BAB I
PENDAHULUAN

1.1        Latar Belakang Permasalahan
Di zaman modern ini banyak sekali kebudayaan-kebudayaan daerah di Indonesia tergeser keberadaannya oleh kebudayaan baru yang terus bermunculan yang dalam arti kata kebudayaan modern.
Salah satunya terjadi di dalam kebudayaan di Makassar pun banyak mengandung tradisi-tradisi daerah tersebut. Hal itulah yang menarik pemikiran kita untuk lebih menggali lebih luas dan mendalam tentang kebudayaan tradisional suku di Makassar.

1.2        Maksud dan Tujuan
Maksud disusunya karya tulis ini supaya pembaca dapat menganal lebih jauh tentang kebudayaan-kebudayaan di Indonesia terutama kebudayaan suku di Makassar di tengah-tengah era globalisasi baik kelebihan maupun kekurangan kebudayaan suku di Makassar tersebut.
Tujuannya agar pembaca mendapat pengetahuan dan pengalaman baru mengenai berdirinya dan beradanya suatu suku yang bisa dilihat dari geografis maupun tradisi kebudayaan di era modern yang ada dan berlaku di sekitar daerah kehidupan kita, ataupun Negara Indonesia di era modern ini.

1.3        Metode Penelitian dan Teknik Pengumpulan Data
a.       Metode penelitian
Sebelum melakukan penelitian, kami penyusun terlebih dahulu menentukan metode apa yang akan digunakan dalam penelitian tersebut.
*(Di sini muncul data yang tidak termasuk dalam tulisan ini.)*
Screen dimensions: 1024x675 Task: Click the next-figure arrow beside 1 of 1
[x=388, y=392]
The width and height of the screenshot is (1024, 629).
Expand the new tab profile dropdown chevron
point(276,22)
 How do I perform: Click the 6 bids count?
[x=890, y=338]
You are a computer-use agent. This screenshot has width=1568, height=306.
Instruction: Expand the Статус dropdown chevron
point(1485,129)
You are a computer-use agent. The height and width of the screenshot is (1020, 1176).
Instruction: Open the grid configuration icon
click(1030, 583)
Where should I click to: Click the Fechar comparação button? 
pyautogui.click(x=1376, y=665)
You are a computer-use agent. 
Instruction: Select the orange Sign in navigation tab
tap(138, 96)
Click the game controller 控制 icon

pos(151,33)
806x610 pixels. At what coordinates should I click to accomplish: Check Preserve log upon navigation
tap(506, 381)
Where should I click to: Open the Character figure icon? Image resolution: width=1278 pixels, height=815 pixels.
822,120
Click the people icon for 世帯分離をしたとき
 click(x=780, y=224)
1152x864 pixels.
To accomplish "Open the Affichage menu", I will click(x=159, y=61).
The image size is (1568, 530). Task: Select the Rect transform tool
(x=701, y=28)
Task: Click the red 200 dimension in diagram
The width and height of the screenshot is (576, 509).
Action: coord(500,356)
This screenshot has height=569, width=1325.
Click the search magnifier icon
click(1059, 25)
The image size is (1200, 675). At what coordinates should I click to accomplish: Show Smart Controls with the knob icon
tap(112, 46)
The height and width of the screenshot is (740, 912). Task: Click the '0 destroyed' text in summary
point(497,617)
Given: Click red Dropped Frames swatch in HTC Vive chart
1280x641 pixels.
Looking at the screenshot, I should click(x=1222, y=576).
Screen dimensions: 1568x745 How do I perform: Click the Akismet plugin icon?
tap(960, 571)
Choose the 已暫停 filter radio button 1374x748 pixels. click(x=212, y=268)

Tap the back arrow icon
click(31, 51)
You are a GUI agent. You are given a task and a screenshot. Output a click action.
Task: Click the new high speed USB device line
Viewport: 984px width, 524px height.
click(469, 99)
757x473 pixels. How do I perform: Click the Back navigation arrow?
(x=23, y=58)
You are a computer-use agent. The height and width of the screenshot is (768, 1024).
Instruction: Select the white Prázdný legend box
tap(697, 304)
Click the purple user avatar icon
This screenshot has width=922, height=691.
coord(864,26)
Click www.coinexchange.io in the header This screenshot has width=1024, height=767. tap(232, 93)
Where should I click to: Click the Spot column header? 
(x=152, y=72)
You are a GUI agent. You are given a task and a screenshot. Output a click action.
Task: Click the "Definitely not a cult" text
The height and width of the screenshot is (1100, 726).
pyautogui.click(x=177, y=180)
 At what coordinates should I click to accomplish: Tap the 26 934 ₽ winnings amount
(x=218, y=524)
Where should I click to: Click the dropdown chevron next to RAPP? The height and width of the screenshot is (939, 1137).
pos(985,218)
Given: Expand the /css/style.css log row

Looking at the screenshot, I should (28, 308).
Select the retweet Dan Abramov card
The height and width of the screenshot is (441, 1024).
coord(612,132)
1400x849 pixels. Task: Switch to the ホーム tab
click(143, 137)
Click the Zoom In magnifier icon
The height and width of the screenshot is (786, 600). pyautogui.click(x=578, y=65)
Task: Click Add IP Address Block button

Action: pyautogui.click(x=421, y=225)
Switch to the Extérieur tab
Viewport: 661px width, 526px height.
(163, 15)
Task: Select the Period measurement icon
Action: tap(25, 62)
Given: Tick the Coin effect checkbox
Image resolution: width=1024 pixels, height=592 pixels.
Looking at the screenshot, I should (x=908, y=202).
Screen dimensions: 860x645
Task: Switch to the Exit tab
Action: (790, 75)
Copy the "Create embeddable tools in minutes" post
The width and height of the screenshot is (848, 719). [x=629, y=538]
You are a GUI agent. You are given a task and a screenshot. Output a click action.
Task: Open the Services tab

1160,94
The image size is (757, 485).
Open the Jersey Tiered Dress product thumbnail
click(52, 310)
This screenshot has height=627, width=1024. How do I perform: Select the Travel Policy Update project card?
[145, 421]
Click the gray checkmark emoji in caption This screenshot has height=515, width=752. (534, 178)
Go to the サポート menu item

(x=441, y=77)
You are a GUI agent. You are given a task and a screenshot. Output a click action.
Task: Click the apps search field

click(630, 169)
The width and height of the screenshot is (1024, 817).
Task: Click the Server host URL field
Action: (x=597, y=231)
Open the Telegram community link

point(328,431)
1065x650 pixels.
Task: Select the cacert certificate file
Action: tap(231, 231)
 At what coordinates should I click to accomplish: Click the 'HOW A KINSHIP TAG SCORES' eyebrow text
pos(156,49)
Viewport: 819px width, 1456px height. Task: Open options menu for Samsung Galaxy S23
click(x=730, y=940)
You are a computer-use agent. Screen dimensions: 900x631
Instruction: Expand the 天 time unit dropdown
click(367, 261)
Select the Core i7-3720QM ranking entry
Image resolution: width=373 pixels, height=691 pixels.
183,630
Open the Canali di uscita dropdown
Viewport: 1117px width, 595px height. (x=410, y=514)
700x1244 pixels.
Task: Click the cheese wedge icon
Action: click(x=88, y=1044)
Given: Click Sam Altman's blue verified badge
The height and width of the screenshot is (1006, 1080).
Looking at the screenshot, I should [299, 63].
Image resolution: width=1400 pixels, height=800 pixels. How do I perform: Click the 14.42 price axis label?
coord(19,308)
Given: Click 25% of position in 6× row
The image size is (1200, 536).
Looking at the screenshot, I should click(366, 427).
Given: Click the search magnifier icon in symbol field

Metode yang kami gunakan dalam penelitin ini adalah metode deskriptif. Metode ini bertujuan untuk menggambarkan keadaan kebudayaan yang ada di Makassar yang sudah mulai tergeser dengan kebudayaan-kebudayaan dari luar yang semakin lama semakin meluas.
b.      Teknik pengumpulan data
Teknik pengumpulan data yang digunakan dalam penyusunan karya tulis ini adalah teknik kepustakaan dengan cara mempelajari dari buku-buku tentang ragam budaya Indonesia yang dapat menunjang dan memperlancar kegiatan penyusunan karya tulis ini sampai selesai.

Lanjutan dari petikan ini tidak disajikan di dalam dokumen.